▶ Reading text:
BEGIN
Utah high court turns back coal mine challenge
Utah Supreme Court upholds state's approval for coal mine outside Bryce Canyon National Park
SALT LAKE CITY (AP) -- State regulators acted properly in issuing a permit for a coal mine outside Bryce Canyon National Park, Utah's high court ruled Tuesday.
The Utah Supreme Court turned back a challenge brought by the Sierra Club and other environmental groups that asserted the state failed to assess the full environmental impacts of a strip mine operating a dozen miles from a corner of the national park.
Regulators satisfied state law with a plan to monitor the coal mine for any water pollution that gets into local creeks, justices said in their 22-page decision.
The Sierra Club and other groups took an appeal first to the Utah Board of Oil, Gas & Mining, which upheld the operating permit issued by state regulators. The high court Tuesday affirmed the board's decision.
Alton Coal Development LLC has been operating the mine on 440 acres of private land for more than a year and is seeking permission to expand on surrounding federal range lands.
END
▶ Dataset section:
BEGIN
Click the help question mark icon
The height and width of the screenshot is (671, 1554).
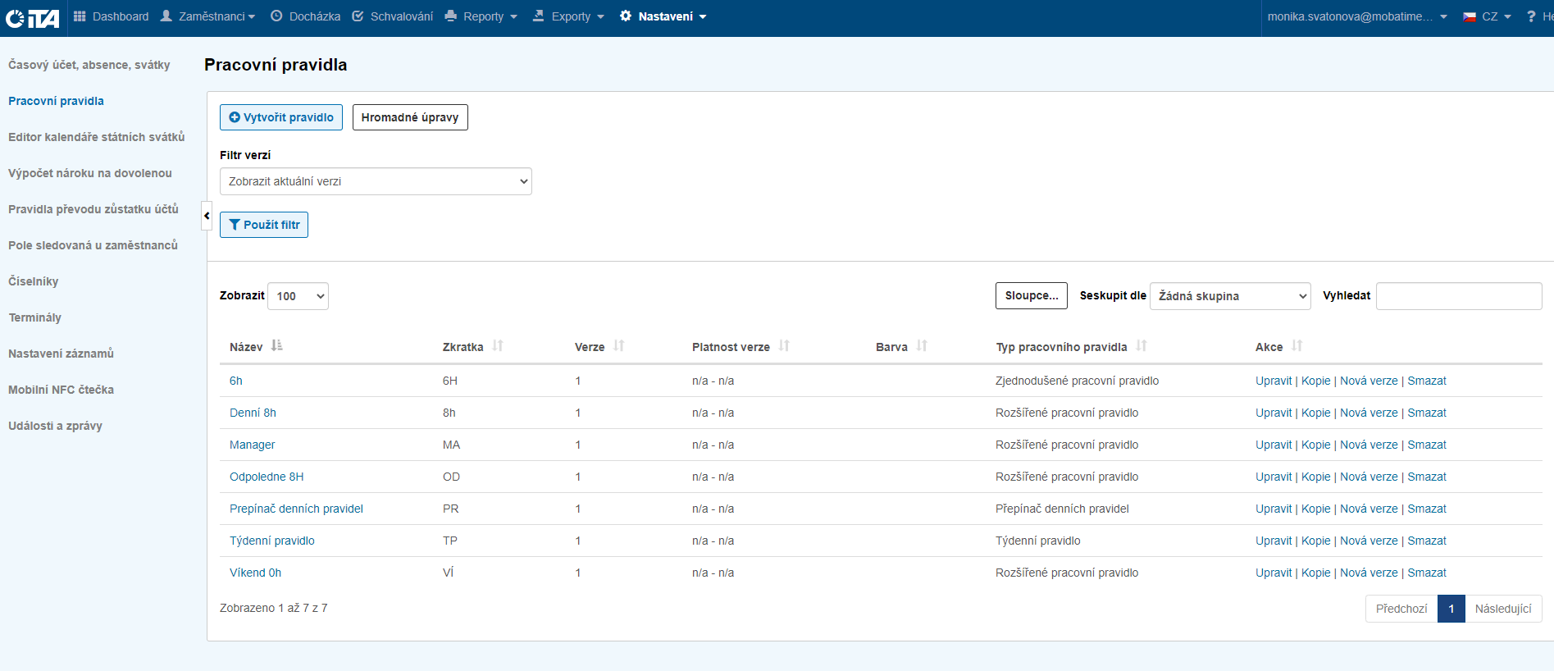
END
▶ Exercise:
List every organization that the coal mine article names by its proper name. The lines have nothing to do with this.

▶ Solved exercise:
- AP
- Utah Supreme Court
- Sierra Club
- Utah Board of Oil, Gas & Mining
- Alton Coal Development LLC